My father was born in Yugoslavia in 1932 to a Serbian father and a Croatian mother. Yugoslavia now no longer exists, having recently become Serbia. However, at the time of my father's birth, it was characterized by its bitter ethnic conflicts between the Serbs and the Croats. As many of you know, the conflict was the result of various underlying political, economic and cultural problems, as well as long-standing ethnic and religious tensions. As tensions increased between the Serbs and Croats, my grandparents saw their future diminishing and made the decision to leave their home and country to move to the land of opportunity, the United States of America. My grandmother and father, Peter, age six, ported in Philadelphia in 1938 without my grandfather, who died of pneumonia while en route. After working in Philadelphia for a few months, my grandmother, Vita Alecxih, traveled her way to Bethlehem, Pennsylvania where she met and eventually married the only grandfather I knew, Red Shenk.

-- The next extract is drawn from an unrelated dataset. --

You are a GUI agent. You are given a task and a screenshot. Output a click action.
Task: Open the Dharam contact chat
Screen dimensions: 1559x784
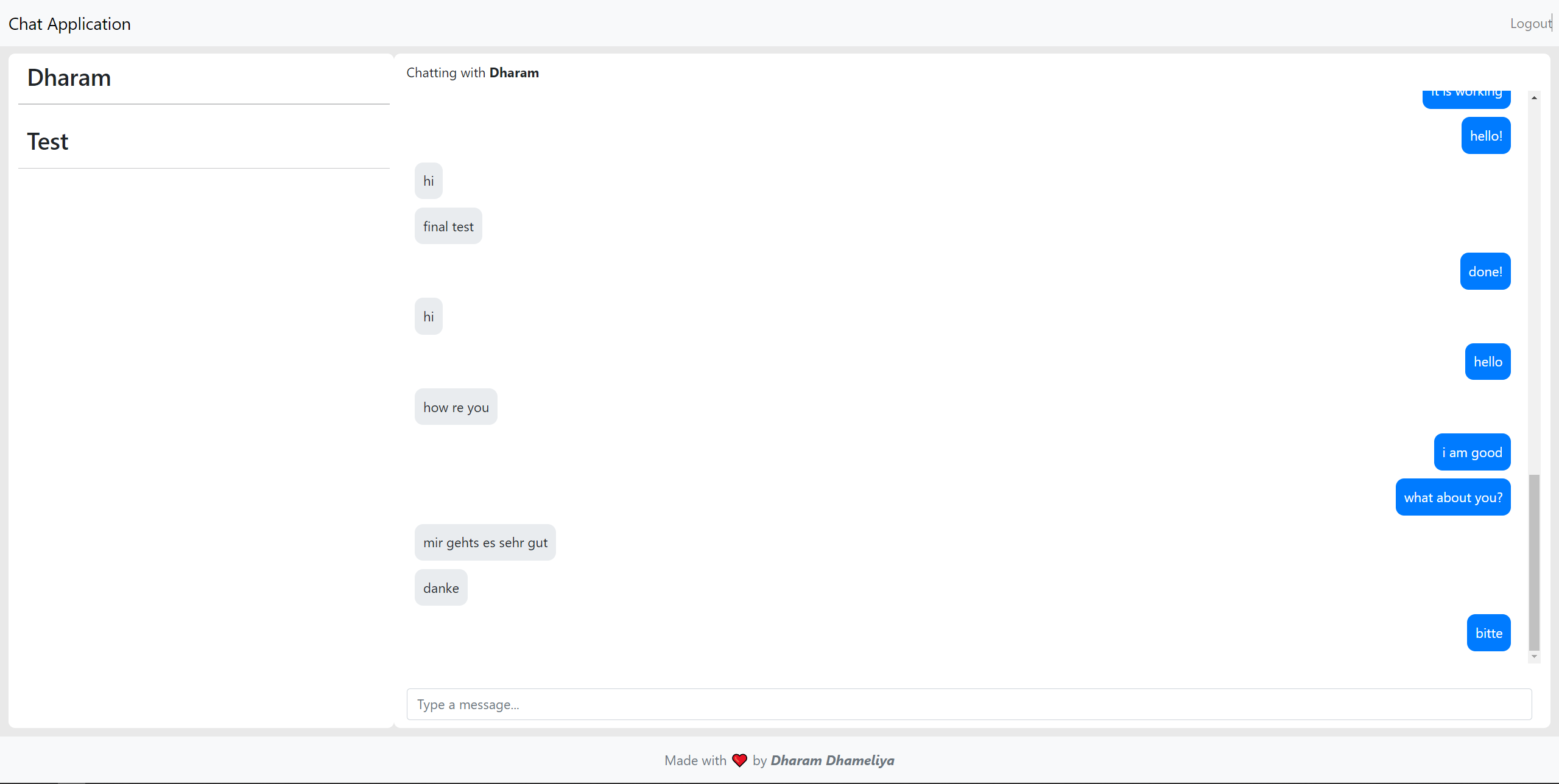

Grandpa Red came from a hard working class, blue collar, family who labored in the steel mills in Bethlehem, PA for as many generations as he could remember. Since this was his culture and the only world he knew, his 'son' Peter was going to do the same. Red would take Peter with him to the mills and teach him through experience. I remember Grandpa Red as a strong willed individual, with few words. He was not inclined to listen to other viewpoints; and, every time my father talked about school or college, he was discouraged. My father's future was the steel mills.

It was not until my father reached the eleventh grade that his life changed. A literature teacher found potential in him and persistently encouraged him to apply for college. Behind the scenes, he went so far as to assist in the completion of paperwork and contacted congressman for a nomination into the U.S. Naval Academy. In 1949, my father entered the Naval Academy, having graduated valedictorian of his high school class and being fluent in four languages. He met my mother in his senior year at a Christmas party and "fell in love with her eyes on the first date" (I'm guessing the love for the other parts came later). They married two days after he graduated from the Academy and now have seven children. Today, my father has a Master's degree in Thermodynamics and a Doctorate in Communication and Counseling from George Washington University. His seven children have all earned, at minimum, a bachelors degree. Each of those seven children has had three children (that's 21 grandchildren). Of those who have graduated from high school, all have gone onto college. Think about that: one literature professor's persistence and understanding of the value of a degree, changed the life for 23 people (so far).

I tell you this, because our work in education affects so many. It is easy to underestimate the value of what we do since we, like my father's high school teacher, will rarely see the long term positive impact. However, if we find just one person to mentor, we will make a difference.

I hope you all had a relaxing holiday season and wish you the best for a wonderful 2007.